Exercise materials -

• • • •

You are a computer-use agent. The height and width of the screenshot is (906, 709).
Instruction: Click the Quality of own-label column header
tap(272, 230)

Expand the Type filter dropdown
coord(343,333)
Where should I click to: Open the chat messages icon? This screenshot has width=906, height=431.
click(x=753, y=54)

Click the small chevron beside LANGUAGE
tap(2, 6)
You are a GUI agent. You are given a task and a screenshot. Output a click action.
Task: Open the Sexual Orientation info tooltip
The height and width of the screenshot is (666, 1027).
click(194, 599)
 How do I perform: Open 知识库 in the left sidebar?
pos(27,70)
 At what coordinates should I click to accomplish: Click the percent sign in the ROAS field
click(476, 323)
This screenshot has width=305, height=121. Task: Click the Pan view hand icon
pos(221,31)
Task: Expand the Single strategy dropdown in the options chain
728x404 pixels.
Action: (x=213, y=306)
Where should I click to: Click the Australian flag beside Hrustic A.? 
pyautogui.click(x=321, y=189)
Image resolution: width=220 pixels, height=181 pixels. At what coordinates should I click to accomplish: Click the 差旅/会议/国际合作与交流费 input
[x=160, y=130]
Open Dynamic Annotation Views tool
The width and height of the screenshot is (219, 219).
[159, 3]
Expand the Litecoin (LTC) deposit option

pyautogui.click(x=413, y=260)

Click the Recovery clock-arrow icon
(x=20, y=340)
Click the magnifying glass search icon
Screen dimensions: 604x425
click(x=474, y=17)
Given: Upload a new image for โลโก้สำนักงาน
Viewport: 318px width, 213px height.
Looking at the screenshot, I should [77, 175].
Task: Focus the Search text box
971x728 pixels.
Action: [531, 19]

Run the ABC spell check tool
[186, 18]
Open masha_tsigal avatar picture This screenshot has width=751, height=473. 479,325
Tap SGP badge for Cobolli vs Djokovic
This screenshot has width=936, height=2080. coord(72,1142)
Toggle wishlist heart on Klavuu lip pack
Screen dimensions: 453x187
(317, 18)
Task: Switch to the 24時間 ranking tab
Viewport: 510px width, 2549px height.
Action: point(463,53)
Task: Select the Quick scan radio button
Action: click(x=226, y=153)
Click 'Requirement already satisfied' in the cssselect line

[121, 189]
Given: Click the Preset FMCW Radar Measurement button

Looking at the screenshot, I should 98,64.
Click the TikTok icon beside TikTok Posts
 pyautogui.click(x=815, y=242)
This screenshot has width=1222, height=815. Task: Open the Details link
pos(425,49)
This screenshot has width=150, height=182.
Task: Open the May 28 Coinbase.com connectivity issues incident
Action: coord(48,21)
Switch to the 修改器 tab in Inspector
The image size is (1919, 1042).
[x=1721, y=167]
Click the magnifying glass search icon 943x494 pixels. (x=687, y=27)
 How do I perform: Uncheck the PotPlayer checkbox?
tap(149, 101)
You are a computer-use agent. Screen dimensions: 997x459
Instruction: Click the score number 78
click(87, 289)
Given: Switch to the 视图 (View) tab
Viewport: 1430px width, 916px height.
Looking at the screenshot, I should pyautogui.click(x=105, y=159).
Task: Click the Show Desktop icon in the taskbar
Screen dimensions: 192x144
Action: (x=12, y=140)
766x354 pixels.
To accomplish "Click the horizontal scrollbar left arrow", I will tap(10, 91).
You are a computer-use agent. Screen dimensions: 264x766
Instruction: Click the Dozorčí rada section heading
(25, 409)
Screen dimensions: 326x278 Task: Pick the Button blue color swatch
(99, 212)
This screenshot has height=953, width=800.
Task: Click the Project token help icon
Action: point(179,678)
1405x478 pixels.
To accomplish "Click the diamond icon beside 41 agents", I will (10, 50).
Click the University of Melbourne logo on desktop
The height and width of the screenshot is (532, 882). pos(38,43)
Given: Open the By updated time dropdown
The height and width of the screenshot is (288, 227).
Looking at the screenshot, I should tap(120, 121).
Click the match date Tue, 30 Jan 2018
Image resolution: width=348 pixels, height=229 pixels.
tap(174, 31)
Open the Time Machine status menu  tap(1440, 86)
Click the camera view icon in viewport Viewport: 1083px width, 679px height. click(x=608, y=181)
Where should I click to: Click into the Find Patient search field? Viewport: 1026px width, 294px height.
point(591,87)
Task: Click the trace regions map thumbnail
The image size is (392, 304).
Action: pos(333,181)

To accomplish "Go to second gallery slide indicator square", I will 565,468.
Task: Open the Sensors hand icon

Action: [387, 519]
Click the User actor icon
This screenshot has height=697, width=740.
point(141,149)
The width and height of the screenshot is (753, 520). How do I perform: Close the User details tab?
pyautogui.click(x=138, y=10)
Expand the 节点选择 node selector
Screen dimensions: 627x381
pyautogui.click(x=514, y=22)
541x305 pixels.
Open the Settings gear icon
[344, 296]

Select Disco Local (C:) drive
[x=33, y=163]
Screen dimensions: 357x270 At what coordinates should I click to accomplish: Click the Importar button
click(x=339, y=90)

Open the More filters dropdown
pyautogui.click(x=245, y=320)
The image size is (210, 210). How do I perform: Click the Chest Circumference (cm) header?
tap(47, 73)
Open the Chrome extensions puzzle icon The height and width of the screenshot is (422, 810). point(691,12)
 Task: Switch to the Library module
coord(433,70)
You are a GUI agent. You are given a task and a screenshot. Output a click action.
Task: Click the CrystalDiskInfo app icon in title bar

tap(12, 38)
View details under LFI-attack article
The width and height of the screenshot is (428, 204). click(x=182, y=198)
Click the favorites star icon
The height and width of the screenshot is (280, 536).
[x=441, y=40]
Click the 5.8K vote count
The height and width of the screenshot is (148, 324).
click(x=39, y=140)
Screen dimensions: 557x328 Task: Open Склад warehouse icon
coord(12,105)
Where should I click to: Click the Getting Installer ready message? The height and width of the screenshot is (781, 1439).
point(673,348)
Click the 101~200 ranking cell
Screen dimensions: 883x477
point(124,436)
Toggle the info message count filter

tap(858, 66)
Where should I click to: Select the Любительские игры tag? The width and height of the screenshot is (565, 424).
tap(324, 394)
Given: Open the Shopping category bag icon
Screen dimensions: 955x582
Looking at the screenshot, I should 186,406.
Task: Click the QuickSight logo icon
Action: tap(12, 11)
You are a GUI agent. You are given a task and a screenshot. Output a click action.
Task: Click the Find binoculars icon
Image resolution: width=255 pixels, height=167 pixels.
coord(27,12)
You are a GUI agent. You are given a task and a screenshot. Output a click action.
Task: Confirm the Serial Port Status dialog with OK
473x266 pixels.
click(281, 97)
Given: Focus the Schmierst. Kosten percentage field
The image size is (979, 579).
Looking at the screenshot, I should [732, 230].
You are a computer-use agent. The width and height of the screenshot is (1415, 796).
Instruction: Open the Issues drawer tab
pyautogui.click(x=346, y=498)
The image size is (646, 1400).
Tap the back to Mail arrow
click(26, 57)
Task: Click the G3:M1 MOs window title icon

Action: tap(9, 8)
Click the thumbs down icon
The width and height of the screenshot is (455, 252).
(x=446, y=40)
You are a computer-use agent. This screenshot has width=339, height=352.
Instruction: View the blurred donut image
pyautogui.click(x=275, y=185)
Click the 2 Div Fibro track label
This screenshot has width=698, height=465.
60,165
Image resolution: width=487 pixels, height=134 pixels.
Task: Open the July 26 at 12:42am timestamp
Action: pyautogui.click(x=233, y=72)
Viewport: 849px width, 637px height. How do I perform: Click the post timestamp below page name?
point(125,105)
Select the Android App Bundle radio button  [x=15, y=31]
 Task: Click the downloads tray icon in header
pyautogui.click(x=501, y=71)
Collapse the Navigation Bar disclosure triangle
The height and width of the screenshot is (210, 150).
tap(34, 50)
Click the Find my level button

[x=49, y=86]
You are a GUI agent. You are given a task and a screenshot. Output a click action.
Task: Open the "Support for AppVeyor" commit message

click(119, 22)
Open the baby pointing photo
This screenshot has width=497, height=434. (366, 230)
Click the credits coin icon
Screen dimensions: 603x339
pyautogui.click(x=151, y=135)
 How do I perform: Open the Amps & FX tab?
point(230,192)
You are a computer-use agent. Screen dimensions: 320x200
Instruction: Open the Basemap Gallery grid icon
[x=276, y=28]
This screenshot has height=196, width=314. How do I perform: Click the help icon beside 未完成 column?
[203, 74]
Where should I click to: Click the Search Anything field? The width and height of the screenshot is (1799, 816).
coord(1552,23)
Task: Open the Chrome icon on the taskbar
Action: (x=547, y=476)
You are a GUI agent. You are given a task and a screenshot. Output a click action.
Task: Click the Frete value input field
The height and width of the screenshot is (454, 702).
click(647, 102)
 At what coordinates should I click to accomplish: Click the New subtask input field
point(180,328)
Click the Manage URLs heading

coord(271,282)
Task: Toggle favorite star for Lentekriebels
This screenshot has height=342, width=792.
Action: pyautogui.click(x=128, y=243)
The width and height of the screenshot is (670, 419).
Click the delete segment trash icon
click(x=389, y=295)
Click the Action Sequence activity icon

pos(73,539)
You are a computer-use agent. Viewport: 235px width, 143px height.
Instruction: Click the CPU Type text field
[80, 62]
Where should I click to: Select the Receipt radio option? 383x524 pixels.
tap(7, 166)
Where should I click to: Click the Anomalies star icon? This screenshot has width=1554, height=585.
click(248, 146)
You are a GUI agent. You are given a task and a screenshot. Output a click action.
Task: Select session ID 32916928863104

• • • •

Exercise requirements -
Copy the lines from the one containing "Run the ABC spell check tool" through the one containing "Action: click(x=226, y=153)", substituting "favorites" for "wishlist" and changing nothing else.

Reply -
Run the ABC spell check tool
[186, 18]
Open masha_tsigal avatar picture This screenshot has width=751, height=473. 479,325
Tap SGP badge for Cobolli vs Djokovic
This screenshot has width=936, height=2080. coord(72,1142)
Toggle favorites heart on Klavuu lip pack
Screen dimensions: 453x187
(317, 18)
Task: Switch to the 24時間 ranking tab
Viewport: 510px width, 2549px height.
Action: point(463,53)
Task: Select the Quick scan radio button
Action: click(x=226, y=153)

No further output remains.